──────── Material provided ────────

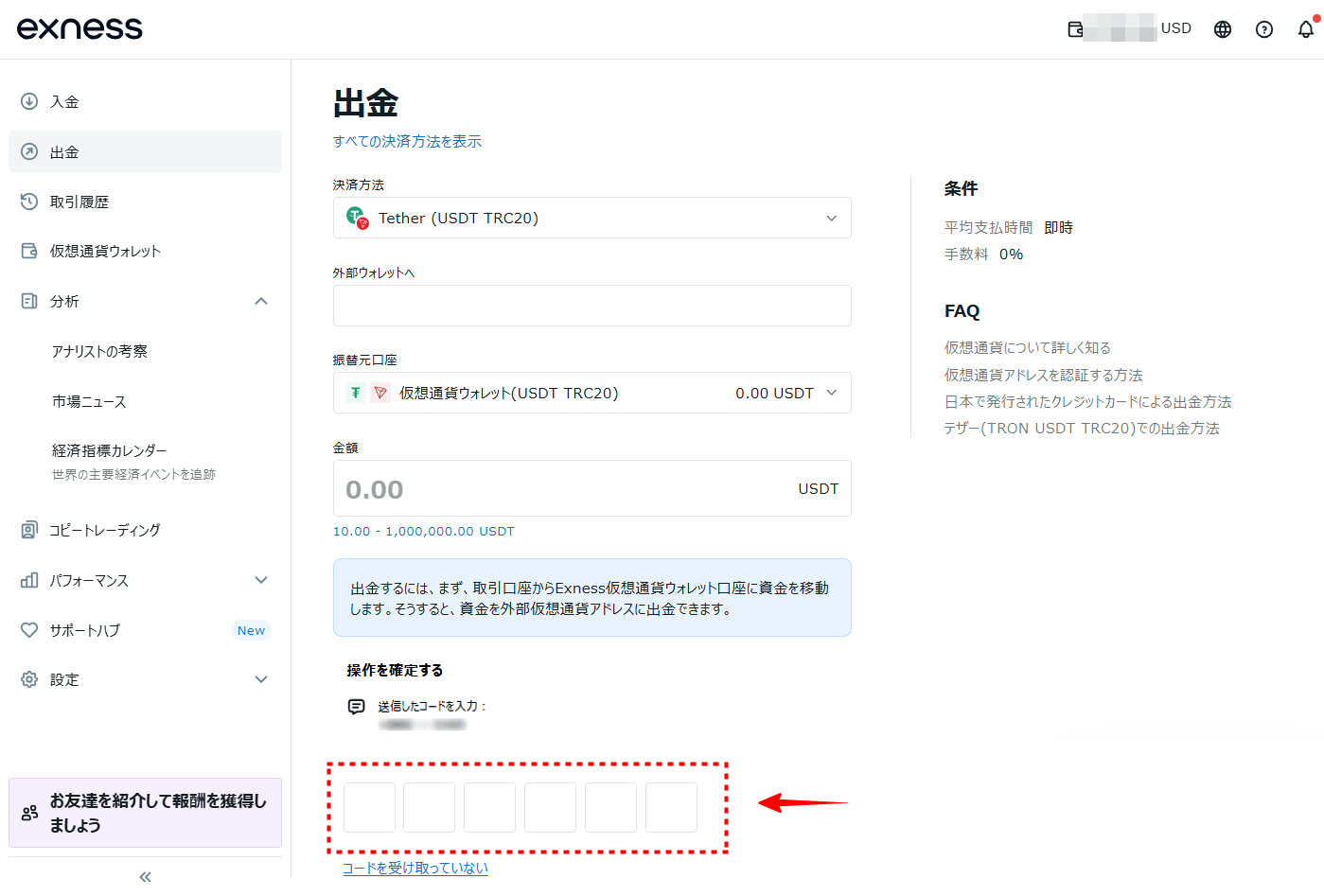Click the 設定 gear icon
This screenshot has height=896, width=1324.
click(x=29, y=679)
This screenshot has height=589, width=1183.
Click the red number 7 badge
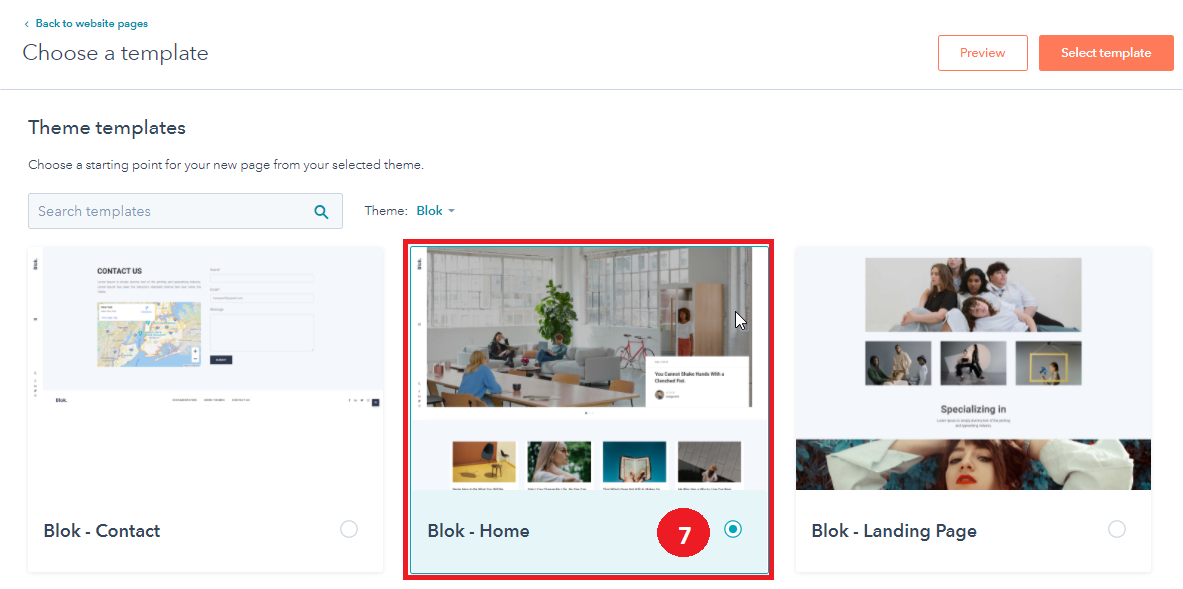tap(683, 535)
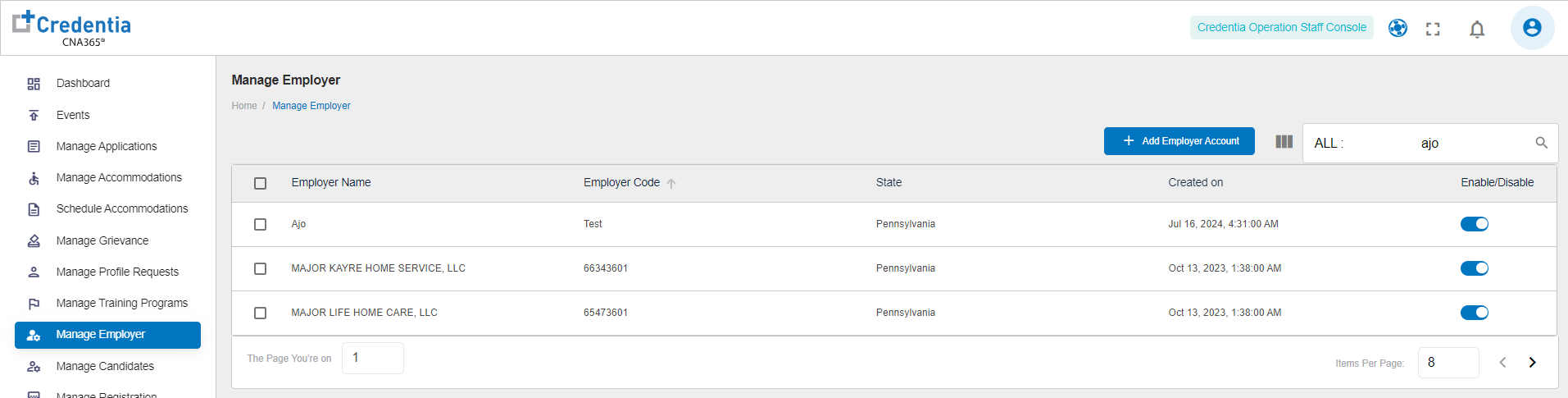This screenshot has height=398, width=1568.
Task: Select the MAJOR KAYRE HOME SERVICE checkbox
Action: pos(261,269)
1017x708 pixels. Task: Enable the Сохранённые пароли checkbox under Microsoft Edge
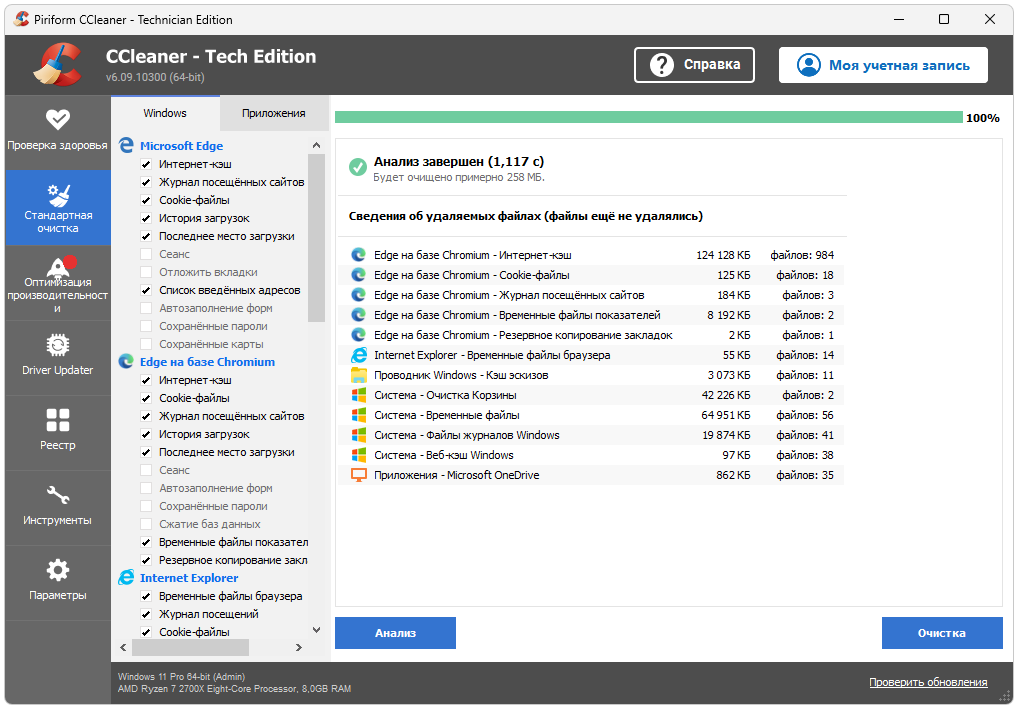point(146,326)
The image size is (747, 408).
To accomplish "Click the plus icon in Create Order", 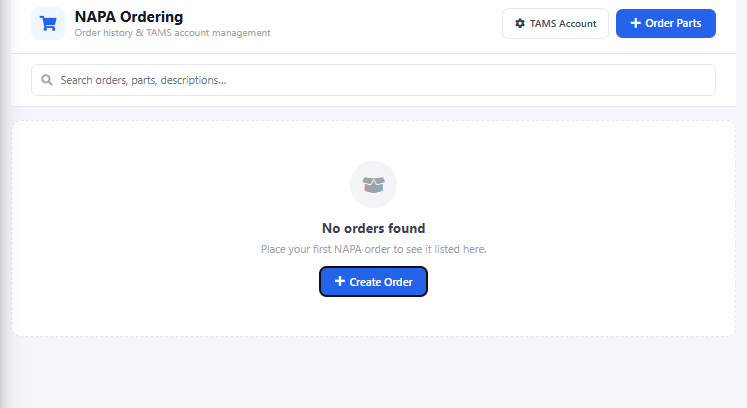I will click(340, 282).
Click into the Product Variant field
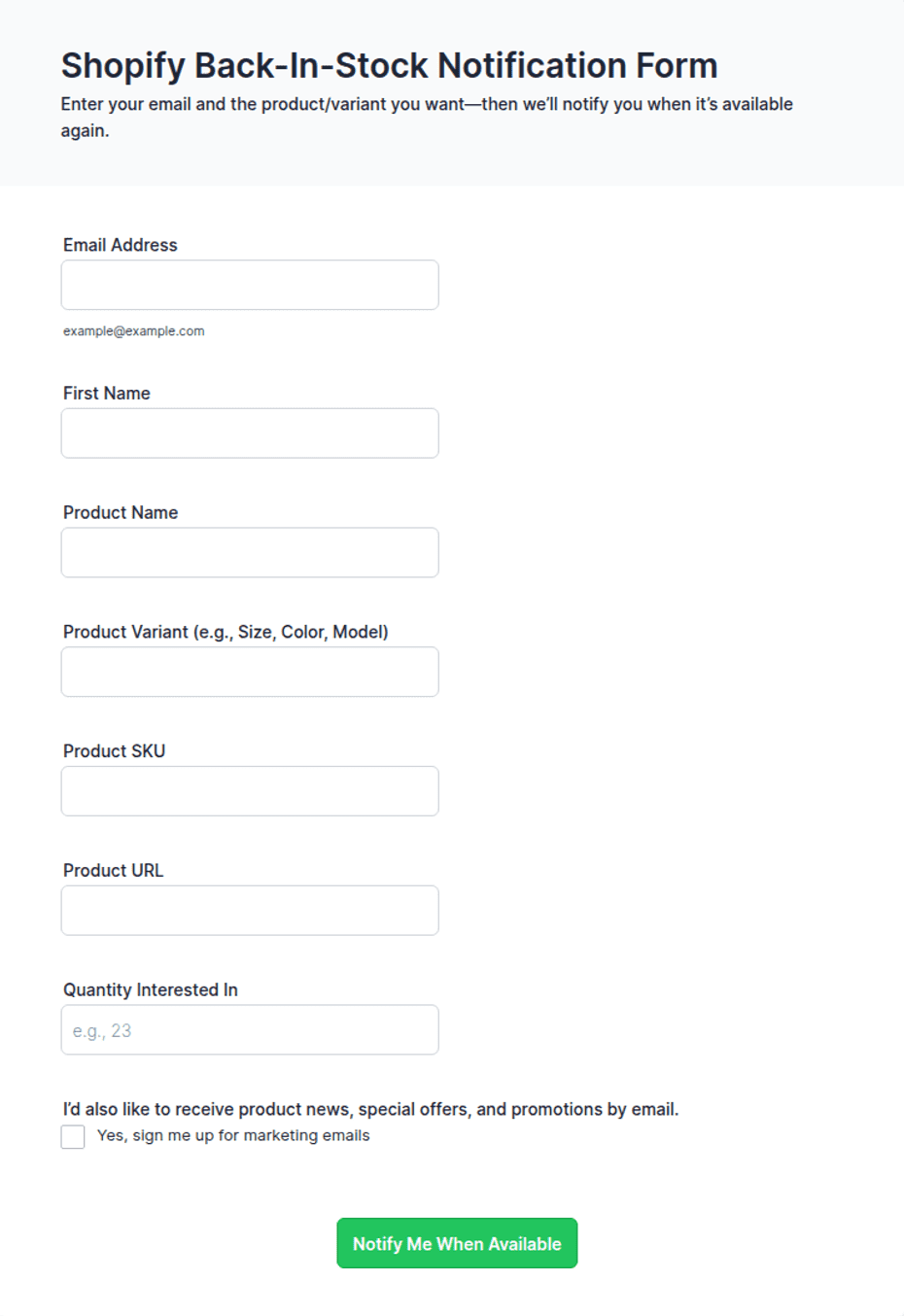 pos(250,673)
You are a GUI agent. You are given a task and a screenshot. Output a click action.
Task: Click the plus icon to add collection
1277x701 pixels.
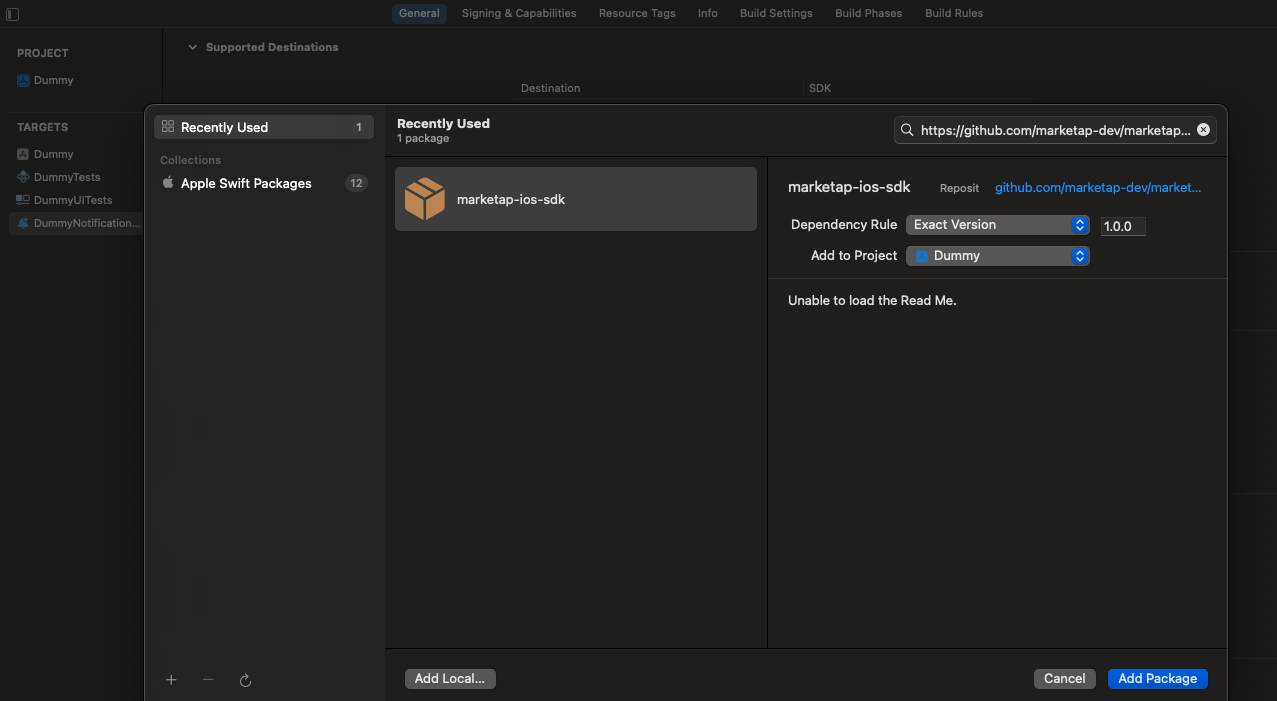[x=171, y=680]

────────

▸ The problem
Write out again, exactly, each line from the one with "You are a GUI" to the end of the entries. No pictures go in.

▸ Exercise output
You are a GUI agent. You are given a task and a screenshot. Output a click action.
Task: Click the plus icon to add collection
1277x701 pixels.
[x=171, y=680]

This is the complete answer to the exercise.